A consistent model for leptogenesis, dark matter and the IceCube signal

TL;DR

This paper proposes a left-right symmetric model where right-handed neutrinos explain baryogenesis, dark matter, and IceCube signals, linking neutrino physics with cosmology and high-energy astrophysical observations.

Contribution

It introduces a unified framework connecting leptogenesis, dark matter, and IceCube neutrino signals via right-handed neutrinos in a left-right symmetric model, with specific predictions on reheating temperature.

Findings

IceCube neutrino flux explained by N1 decays

Lower bound on reheating temperature at 7×10^9 GeV

N1 production via freeze-in mechanism

Abstract

We discuss a left-right symmetric extension of the Standard Model in which the three additional right-handed neutrinos play a central role in explaining the baryon asymmetry of the Universe, the dark matter abundance and the ultra energetic signal detected by the IceCube experiment.

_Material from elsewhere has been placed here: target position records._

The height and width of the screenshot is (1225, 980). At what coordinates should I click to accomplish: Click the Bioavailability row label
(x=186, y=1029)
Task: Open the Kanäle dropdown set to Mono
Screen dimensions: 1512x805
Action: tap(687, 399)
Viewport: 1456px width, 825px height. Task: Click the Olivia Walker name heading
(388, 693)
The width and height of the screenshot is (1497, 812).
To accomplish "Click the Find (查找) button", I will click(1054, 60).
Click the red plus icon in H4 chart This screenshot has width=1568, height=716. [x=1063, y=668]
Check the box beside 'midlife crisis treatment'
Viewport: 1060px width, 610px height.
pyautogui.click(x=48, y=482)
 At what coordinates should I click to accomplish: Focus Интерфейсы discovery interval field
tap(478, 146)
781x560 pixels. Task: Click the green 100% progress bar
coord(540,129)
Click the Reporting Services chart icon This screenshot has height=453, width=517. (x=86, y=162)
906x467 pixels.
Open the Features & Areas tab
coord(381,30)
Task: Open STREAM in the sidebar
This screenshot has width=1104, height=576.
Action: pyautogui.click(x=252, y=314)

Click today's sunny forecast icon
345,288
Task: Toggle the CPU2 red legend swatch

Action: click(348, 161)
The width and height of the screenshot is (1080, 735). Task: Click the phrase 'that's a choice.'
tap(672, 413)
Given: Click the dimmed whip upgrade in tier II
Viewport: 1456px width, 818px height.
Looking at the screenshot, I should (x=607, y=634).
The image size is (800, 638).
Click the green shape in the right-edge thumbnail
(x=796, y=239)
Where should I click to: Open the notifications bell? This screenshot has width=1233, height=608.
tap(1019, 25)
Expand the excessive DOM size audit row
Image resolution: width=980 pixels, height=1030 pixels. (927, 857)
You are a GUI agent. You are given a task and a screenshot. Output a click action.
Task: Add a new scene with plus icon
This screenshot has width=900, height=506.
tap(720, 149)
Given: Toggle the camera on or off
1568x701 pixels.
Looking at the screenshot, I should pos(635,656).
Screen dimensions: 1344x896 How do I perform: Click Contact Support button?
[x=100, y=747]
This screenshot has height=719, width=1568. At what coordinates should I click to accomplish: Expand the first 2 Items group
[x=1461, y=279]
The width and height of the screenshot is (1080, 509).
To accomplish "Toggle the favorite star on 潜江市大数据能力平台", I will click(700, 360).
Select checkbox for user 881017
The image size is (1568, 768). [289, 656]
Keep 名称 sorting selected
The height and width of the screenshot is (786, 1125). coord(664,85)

The energy spectrum and neutrino flux measured by IceCube are ascribed to the decays of the lightest right-handed neutrino $N_1$, thus fixing its mass and lifetime, while the production of $N_1$ in the primordial thermal bath occurs via a freeze-in mechanism driven by the additional $SU(2)_R$ interactions. The constraints imposed by IceCube and the dark matter abundance allow nonetheless the heavier right-handed neutrinos to realize a standard type-I seesaw leptogenesis, with the $B-L$ asymmetry dominantly produced by the next-to-lightest neutrino $N_2$. Further consequences and predictions of the model are that: the $N_1$ production implies a specific power-law relation between the reheating temperature of the Universe and the vacuum expectation value of the $SU(2)_R$ triplet; leptogenesis imposes a lower bound on the reheating temperature of the Universe at $7\times10^9\,\mbox{GeV}$. Additionally, the model requires a vanishing absolute neutrino mass scale $m_1\simeq0$.